Link: http://www.facebook.com/search/?q=scala+milano&init=quick#/photo.php?pid=30624363&id=1543884450
Seconda parte:
RispondiElimina0173 (finExTRA ) 5 novembre 2009 ---> ARCHITETTURA ITALIANA [27] Cultura residenziale
«In manette sono finiti esponenti delle cosche gelesi di ”Stidda” e ”Cosa Nostra”, accusati di avere estorto denaro alle imprese che, tra il 1995 e il 2006, hanno realizzato complessi residenziali per centinaia di alloggi nella zona a nord-est del centro abitato di Gela.
Chiedevano soldi per far ritrovare materiale edilizio rubato nei cantieri oppure imponevano la ”guardiania”, facendo assumere uomini dei due clan che venivano stipendiati con somme varianti da ottocento a tremila euro al mese, in proporzione all’entità dei lavori eseguiti».
Link: http://www.facebook.com/search/?q=scala+milano&init=quick#/photo.php?pid=30590192&id=1543884450&fbid=1231486517654
Come puoi notare vi è un filo rosso tra nord, centro e sud.
L’architettura italiana non può sottovalutare questa sua ‘peculiarità’. Ogni dibattito ‘sugli archistar’ che sottovaluti la concretezza materica dell’architettura italiana è privo di senso.
Preciso, l’inchiesta era rivolta agli architetti/blogger non ho fatto nessuna selezione poiché m’interessava avere un quadro ad ampio respiro.
A proposito di riviste e dell’esegesi del progetto.
Una rivista poco ‘fotografica’ e molta pratica è ‘Arketipo’ edito dal Sole 24 ore.

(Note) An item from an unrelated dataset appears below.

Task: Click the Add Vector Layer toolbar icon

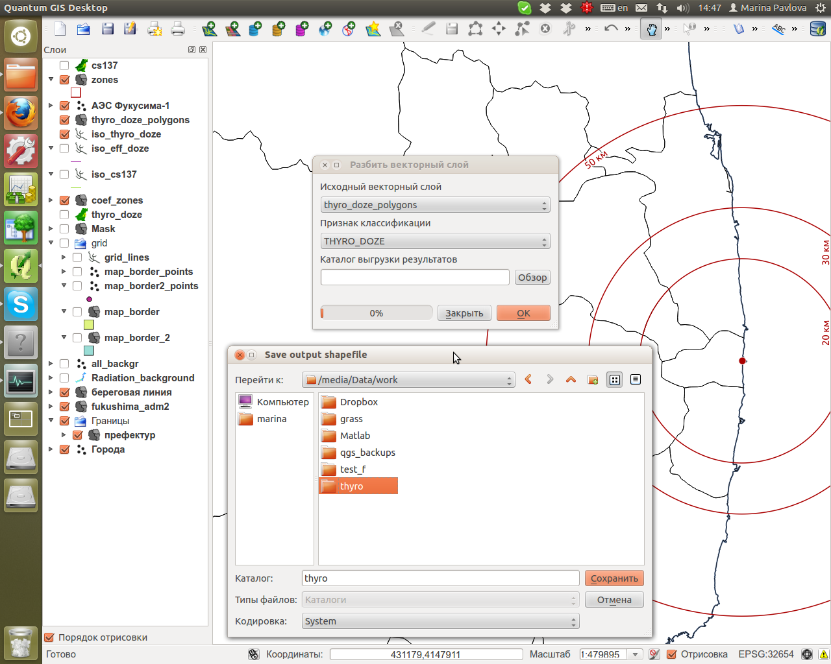Action: [209, 29]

Invece una rubrica che apprezzo particolarmente è SOS abitare su Abitare (direzione Boeri) dove un progetto di un giovane architetto è riesaminato da due architetti ‘noti’. Un confronto – a volte - molto interessante.
Infine, condivido la tua nota sui blogger/architetti, molti utilizzano male la piattaforma blog.